Re: Proposal for bookmarks/history database



On Wed, 2005-11-16 at 09:43 +1100, Peter Harvey wrote:
> Just remember, every 'node' of data is given a unique id. All these
> tables do is record different types of information on that node. There
> is *no* global list of all nodes.

This makes the database horrible un-relational. It is standard database
practice for the same type of data to get sequential IDs. This leads to
two cases:

a. "bookmark" and "history item" are the same data type, in which case
they appear in the same table and have the same properties.
b. "bookmark" and "history item" are different data types, in which case
they each get their own set of IDs and their own tables.

Other cases lead to confusion, so they shouldn't be used unless there is
a very good reason to do so.

> # parent-child relationships between nodes
> table 'children'
>   int id
>   int child

I was about to write a big, long description of how this table could be
fixed to work work for case "b." above, when I realized that it could
simply be removed entirely. Its only use is for topics, so it can be
replaced by:

table 'topic_bookmarks':
  int topic_id
  int bookmark_id

> # data of high-level nodes that are used to organise the other nodes
> table 'globals'
>   int id
>   string name

This table will never get used, and it's not needed.

> # data related to page visits, refers to a url node
> table 'visits'
>   int id
>   int url
>   date visited
> 
> # data for visited urls
> table 'urls'
>   int id
>   string url
>   string title
>   string icon

I imagine the first table could be removed and the second could be
renamed to "history"? Also, you could remove the "id" column. Like so:

table 'history'
  string url
  string title
  string icon
  date last_visit

> # data for bookmarks
> table 'bookmarks'
>   int id
>   string url
>   string title
>   string icon

> # data related to user-specified topics
> table 'topics'
>   int id
>   string name

I'd rename those "id" columns to "bookmark_id" and "topic_id" to make
their relations with "table_bookmark" absolutely clear. SQLite then lets
you use "NATURAL JOIN", a cute bit of syntactic sugar.

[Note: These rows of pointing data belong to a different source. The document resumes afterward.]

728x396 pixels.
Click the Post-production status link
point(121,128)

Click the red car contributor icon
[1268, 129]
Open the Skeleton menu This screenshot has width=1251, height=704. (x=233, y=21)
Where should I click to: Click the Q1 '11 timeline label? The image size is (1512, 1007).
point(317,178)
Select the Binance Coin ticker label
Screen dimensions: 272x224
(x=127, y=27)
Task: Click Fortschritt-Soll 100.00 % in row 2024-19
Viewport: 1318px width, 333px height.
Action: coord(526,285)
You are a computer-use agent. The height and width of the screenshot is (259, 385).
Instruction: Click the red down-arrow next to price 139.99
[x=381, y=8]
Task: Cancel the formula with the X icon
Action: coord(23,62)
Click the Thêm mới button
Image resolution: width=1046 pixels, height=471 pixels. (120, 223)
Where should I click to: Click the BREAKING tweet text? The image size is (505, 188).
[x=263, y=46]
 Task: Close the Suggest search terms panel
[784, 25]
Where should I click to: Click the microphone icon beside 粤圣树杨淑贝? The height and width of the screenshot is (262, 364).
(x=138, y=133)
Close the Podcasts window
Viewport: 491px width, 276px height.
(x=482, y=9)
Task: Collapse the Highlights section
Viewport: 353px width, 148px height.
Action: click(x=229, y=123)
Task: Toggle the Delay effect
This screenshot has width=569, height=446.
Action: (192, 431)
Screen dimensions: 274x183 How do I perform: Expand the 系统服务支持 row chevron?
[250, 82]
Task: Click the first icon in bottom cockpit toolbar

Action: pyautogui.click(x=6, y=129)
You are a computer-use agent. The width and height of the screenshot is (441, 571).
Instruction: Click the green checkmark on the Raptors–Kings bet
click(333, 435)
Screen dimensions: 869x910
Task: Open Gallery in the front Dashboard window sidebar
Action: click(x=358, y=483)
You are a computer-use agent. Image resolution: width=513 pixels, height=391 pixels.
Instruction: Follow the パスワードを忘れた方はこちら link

> Q. Can I store searches here?
> A. Yes. Just store it as a url with a special marker (I like newline)
>    in the middle, and make it a child of the node which is called
>    'searches' according to the globals table.

You wrote a "searches" table in another post; I'll copy/paste it here,
without the superfluous "id" column:

table 'searches'
  string url_prefix
  string url_suffix
  string title
  string icon

It could also be changed to just have one line of data, "url", and just
use something smarter than "%s". "`" or "^" would make it easy: they're
single characters that are guaranteed not to appear in a url.

> Q. How do I store a bookmark?
> A. Create a node (unique number) and add an entry to the bookmarks
>    table. Then take the node called 'bookmarks' in the globals table
>    and make your new node node a child of that node.

With my design:

INSERT INTO bookmarks (bookmark_id, url, title, icon) VALUES (NULL,
'http://www.gnome.org', 'GNOME', '\89PNG...');

The caller can then use "sqlite3_last_insert_rowid()" to return the
bookmark ID (so that topics can be assigned to it).

> Q. Why not just have one table per attribute? Name, icon, url, etc?
> A. I'm not a database expert, but I would *assume* that would make 
>    queries horribly slow as you'd need to correlate data from multiple
>    tables simultaneously. I've tried to ensure we correlate no more
>    than three tables at once for most things.

Correct. That would be impractical design to make tons of tables.

To sum up: in my experience, the above database design is slightly
easier to understand and to code for. It also removes pretty much every
unnecessary concept translated from "EphyNode" (database IDs being the
main one) -- and in my opinion, that is a good thing!